The new generation of railway projects launched by ERGOSE at this time through NSRF together with the package of projects with a competitive dialogue, totaling close to 5 billion euros, gives hope that the railway will be able to approach the level in the next ten years of road infrastructure.

In this, we have the great fortune – or coincidence if you like – that the European Union has given absolute priority to trains and is reviving the golden age of the railways. Night trains in Central Europe are coming back and there are more and more such routes between major European cities. It is also known that in the road-railway dilemma, the E.U. prefers the latter as the railway also has greater environmental benefits.

This means more money for this transport, just when we need it. In addition to the above projects, the E.U. has already approved 15.5 million euros for studies concerning the new Kalambaka-Ioannina-Igoumenitsa line of approximately 155 kilometers, the first railway line to reach Epirus.

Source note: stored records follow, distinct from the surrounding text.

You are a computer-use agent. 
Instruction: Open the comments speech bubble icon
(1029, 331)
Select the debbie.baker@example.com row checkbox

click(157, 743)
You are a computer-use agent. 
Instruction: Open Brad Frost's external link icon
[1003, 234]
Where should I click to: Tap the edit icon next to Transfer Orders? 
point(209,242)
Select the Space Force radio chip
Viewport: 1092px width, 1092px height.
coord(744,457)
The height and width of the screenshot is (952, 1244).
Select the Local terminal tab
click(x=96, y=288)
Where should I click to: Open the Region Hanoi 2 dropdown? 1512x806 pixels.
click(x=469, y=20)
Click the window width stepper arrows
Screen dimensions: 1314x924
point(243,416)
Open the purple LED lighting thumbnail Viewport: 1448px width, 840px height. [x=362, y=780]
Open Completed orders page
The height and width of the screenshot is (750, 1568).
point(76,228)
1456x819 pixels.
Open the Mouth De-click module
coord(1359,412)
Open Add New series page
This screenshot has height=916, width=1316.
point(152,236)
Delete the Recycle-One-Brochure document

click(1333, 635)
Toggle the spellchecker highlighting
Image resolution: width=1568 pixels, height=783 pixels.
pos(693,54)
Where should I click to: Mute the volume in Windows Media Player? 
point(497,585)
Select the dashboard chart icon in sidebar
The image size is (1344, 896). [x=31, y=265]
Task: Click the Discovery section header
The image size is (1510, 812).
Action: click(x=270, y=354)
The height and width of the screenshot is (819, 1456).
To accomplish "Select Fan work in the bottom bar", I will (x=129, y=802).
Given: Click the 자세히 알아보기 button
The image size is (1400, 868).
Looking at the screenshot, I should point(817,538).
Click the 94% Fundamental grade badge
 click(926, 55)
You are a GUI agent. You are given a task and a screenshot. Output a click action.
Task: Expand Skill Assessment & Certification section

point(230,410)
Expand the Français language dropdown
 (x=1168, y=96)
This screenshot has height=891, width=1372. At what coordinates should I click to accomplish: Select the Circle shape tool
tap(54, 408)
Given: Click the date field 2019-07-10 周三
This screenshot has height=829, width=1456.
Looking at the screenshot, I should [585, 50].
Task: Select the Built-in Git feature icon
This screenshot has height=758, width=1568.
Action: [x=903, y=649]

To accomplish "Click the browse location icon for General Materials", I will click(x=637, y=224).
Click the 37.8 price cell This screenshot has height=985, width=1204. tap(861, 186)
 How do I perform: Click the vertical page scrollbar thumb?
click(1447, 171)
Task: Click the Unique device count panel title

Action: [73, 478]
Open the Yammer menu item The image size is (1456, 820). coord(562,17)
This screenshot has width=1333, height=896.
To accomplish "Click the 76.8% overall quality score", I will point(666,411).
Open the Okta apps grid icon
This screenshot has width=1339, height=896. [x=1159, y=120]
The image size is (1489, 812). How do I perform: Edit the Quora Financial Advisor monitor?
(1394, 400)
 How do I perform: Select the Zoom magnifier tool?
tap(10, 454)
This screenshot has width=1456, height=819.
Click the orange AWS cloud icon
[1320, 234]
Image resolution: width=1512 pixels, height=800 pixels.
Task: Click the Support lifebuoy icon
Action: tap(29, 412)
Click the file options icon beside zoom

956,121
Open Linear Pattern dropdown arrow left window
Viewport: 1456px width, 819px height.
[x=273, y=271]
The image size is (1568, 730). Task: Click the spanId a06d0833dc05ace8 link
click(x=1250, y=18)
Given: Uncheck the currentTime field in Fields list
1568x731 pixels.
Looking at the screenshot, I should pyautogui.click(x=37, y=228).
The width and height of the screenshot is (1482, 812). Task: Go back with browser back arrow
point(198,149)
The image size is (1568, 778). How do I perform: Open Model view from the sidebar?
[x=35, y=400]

The need to modernize the stations

With these conditions, we are in a period where, with the necessary planning, Greece will be able to adequately cover the provincial territories by rail in a 10 year period, revive railway lines like those in the Peloponnese, and turn the world back to this mean of transport that in this country of ours is -unfortunately- not popular.

Other factors also contribute to this. On the highways, safety, speed and road amenities won us over. This modernization and modern conditions are a compass for the railway as well.

Railways are at a disadvantage in this too. The railway infrastructure for the reception of passengers is outdated – at best -. The central stations in Athens and Thessaloniki, as well as some other important stations such as the one in Larissa, do not resemble modern European passenger reception and service areas and certainly do not meet the modern requirements as they have been developed in all of Europe.

As in the case of airports, central stations have been transformed into bustling shopping malls. Our stations are reminiscent of another era and certainly cannot live up to the vision of a modern rail network that will attract passengers and that will eventually be able to compete with road and air transport.

In this unique situation and given the needs of the country, we are “super lucky”. With the necessary funds looking easily accessible and the effective promotion of rail projects, we can hope exactly for what we have hoped for, the roads, back in the 2000s.

That in some years from now we will go to modern stations, board modern trains and travel to our destination in comfort, speed and safety. This dream has now the chance to come true.